Anyone have any input on how to mimic this finish on eastern pine? It says it is reclaimed wood with a wax pine finish. I bought some 1"x 10"x 6' pine boards from HD and experimented with a Bri-Wax rustic pine finish but it is too dark. I also had some Johnsons Paste wax and applied it but it looks like nothing was applied once it dries. The picture below looks like it has a darker tint than freshly cut pine and the reclaimed look is what I am aiming for. Any input would be appreciated!

http://www.potterybarn.com/products/mason-reclaimed-wood-headboard/?pkey=e%7Cmason%7C20%7Cbest%7C0%7C1%7C24%7C%7C8&cm_src=PRODUCTSEARCH||NoFacet-_-NoFacet-_-NoMerchRules-_-

Thanks!
David Drummond


----------



## Loren (May 30, 2008)

Looks like it might be wire brushed and exposed to light.


----------



## cabmaker (Sep 16, 2010)

Paint with latex (flat or satin). Paint with the same application skills a 3-4 yr old might employ.(dont want 100% coverage). Preferably by brush. Than sand to desired patina. Best if you sand shortly after paint flashes. Once dry apply topcoat of your choice. Enjoy JB


----------



## Dirte (Feb 7, 2011)

Cabmaker; not sure I understand your method of painting with Latex. I was thinking sun exposure might have some affect on the color of wood as well. Maybe I'm missing something??? Thanks for the input!


----------



## cabmaker (Sep 16, 2010)

David I guess I missed your main objective. I assumed your aim was to achieve the wash finish. If yur after the aged wood look (for go the white wash, pickling) , doug fir might get you where you want to go with it.

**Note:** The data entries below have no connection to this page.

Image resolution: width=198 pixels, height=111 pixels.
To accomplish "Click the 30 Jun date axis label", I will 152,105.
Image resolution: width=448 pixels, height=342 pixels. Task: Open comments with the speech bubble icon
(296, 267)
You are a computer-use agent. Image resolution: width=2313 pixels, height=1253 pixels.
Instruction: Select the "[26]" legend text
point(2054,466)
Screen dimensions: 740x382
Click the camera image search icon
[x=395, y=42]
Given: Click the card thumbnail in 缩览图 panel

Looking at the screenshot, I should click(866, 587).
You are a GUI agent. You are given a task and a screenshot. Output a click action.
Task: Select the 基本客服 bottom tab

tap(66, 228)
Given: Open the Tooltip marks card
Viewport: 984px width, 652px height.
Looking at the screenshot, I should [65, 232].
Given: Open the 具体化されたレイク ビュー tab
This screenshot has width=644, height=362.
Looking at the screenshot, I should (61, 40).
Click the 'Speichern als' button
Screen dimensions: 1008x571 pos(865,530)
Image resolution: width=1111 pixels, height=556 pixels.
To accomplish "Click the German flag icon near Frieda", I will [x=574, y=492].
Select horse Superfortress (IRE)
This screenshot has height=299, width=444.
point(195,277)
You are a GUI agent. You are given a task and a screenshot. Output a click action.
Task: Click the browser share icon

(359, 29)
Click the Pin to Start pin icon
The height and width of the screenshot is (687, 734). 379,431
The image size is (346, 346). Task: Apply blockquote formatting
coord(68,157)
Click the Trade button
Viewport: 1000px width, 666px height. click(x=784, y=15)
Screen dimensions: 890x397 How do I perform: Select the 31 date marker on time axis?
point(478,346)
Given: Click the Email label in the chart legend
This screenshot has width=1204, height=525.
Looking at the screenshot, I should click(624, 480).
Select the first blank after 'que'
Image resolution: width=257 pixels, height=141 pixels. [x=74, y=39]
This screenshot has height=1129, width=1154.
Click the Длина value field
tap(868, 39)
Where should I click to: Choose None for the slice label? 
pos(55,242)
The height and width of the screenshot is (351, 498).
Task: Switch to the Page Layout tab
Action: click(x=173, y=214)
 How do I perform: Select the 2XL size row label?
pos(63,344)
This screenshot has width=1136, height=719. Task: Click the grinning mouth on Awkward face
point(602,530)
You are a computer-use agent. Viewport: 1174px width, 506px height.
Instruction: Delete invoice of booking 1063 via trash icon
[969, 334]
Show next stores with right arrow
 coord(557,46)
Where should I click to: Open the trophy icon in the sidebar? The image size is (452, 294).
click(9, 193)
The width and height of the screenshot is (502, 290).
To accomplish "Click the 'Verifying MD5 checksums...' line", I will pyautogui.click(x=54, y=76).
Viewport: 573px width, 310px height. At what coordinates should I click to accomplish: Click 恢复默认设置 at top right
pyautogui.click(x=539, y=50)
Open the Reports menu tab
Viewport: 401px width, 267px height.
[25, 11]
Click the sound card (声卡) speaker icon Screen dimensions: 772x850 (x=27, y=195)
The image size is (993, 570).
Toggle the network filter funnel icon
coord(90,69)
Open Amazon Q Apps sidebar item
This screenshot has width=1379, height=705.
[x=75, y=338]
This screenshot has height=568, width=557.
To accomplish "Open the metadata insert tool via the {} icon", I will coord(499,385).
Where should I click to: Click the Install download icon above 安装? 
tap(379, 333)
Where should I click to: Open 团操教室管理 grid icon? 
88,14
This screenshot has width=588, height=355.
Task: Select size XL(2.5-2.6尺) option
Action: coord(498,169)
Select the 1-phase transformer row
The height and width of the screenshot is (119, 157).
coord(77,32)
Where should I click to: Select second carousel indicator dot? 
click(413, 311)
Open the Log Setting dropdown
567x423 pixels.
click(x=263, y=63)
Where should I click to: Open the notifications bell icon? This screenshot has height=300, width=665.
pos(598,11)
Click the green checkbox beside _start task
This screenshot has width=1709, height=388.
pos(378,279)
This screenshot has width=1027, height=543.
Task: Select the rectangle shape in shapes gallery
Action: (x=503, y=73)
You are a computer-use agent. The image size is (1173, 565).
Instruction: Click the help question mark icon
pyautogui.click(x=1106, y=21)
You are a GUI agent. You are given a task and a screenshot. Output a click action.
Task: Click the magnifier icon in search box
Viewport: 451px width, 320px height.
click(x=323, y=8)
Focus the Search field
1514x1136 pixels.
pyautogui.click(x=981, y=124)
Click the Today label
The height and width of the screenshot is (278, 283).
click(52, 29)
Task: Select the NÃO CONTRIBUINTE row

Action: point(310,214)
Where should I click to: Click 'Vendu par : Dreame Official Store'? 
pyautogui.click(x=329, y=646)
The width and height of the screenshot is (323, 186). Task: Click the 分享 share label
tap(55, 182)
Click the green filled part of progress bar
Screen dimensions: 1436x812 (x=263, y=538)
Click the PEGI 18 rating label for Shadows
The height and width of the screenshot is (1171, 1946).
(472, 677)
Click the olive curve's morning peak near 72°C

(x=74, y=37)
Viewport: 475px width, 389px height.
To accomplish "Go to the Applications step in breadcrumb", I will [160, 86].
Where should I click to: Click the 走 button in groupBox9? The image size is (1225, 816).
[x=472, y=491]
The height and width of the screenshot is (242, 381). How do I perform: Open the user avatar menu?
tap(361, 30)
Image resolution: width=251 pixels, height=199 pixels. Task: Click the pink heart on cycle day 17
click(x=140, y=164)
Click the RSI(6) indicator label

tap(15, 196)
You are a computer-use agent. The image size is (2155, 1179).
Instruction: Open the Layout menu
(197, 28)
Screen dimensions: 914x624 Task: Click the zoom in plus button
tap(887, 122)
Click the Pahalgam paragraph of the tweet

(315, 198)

If your trying to achieve the whole deal imediately, youll probably need to apply (sparingly) a dash of oil stain to the equation to achieve the darkness I think your after. Once dry then do the pickling.


----------



## bobsmyuncle (Jan 12, 2011)

Go out and get some pallets, preferably ones that have been sitting around for a while. Seriously, I was in an $800K house with a dining table made from "recycled pallet wood," nailholes and all. She was so proud of it. I'm thinking it's going to have some great patina after a spilled cheeseburger and red Kool Aid.

I am not sure. My guess is that it has some sort of chemical treatment that ages the wood. Acid or alkali with or without heat.


----------



## SteviePete (May 10, 2009)

Two part chemical cleaning-strong base, then acid. Sunshine dry, pickled white diluted latex. Distress, wirebrush, cut oil stain with LOPS, Dry it a few days. A sealer-shellac or thinned varnish. It is really tough to match in a short time-either do it all at once or roll the dice-you may not want a match. Good Luck Steve


----------